Mari kita lihat hasil pencarian kueri

import json

retrieved_lines_with_distances = [
    (res["entity"]["text"], res["distance"]) for res in search_res[0]
]
print(json.dumps(retrieved_lines_with_distances, indent=4))

[
    [
        "Milvus offers three deployment modes, covering a wide range of data scales\u2014from local prototyping in Jupyter Notebooks to massive Kubernetes clusters managing tens of billions of vectors:",
        0.6503741145133972
    ],
    [
        "Milvus Lite is a Python library that can be easily integrated into your applications. As a lightweight version of Milvus, it\u2019s ideal for quick prototyping in Jupyter Notebooks or running on edge devices with limited resources. Learn more.\nMilvus Standalone is a single-machine server deployment, with all components bundled into a single Docker image for convenient deployment. Learn more.\nMilvus Distributed can be deployed on Kubernetes clusters, featuring a cloud-native architecture designed for billion-scale or even larger scenarios. This architecture ensures redundancy in critical components. Learn more.",
        0.6281254291534424
    ],
    [
        "What is Milvus?\nUnstructured Data, Embeddings, and Milvus\nWhat Makes Milvus so Fast\uff1f\nWhat Makes Milvus so Scalable\nTypes of Searches Supported by Milvus\nComprehensive Feature Set",
        0.6117545962333679
    ]
]

Gunakan LLM untuk mendapatkan respons RAG

Ubah dokumen yang diambil menjadi format string.

context = "\n".join(
    [line_with_distance[0] for line_with_distance in retrieved_lines_with_distances]
)

Tentukan perintah sistem dan pengguna untuk Model Lanage. Perintah ini dirangkai dengan dokumen yang diambil dari Milvus.

SYSTEM_PROMPT = """
Human: You are an AI assistant. You are able to find answers to the questions from the contextual passage snippets provided.
"""
USER_PROMPT = f"""
Use the following pieces of information enclosed in <context> tags to provide an answer to the question enclosed in <question> tags.
<context>
{context}
</context>
<question>
{question}
</question>
"""

Gunakan OpenAI ChatGPT untuk menghasilkan respons berdasarkan prompt.

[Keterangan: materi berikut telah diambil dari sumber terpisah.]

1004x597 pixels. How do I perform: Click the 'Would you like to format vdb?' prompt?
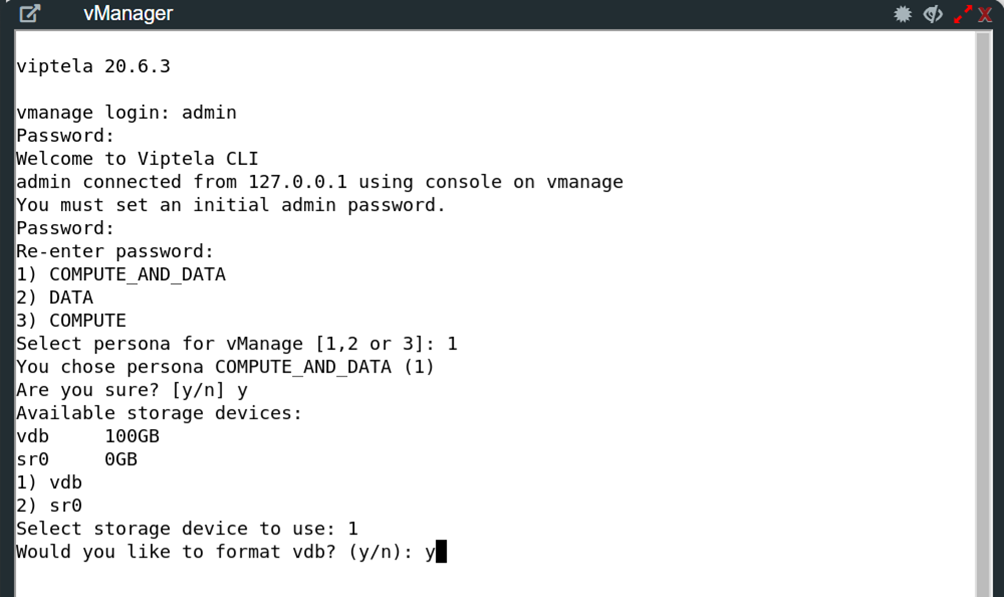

response = openai_client.chat.completions.create(
    model="gpt-4o",
    messages=[
        {"role": "system", "content": SYSTEM_PROMPT},
        {"role": "user", "content": USER_PROMPT},
    ],
)
print(response.choices[0].message.content)

The three deployment modes of Milvus are Milvus Lite, Milvus Standalone, and Milvus Distributed. 

1. **Milvus Lite**: This is a Python library designed for easy integration into applications. It is lightweight and ideal for quick prototyping in Jupyter Notebooks or for use on edge devices with limited resources.

2. **Milvus Standalone**: This deployment mode involves a single-machine server with all components bundled into a single Docker image for convenient deployment.

3. **Milvus Distributed**: This mode can be deployed on Kubernetes clusters and is built for larger-scale scenarios, including managing billions of vectors. It features a cloud-native architecture that ensures redundancy in critical components, making it suited for extensive scalability.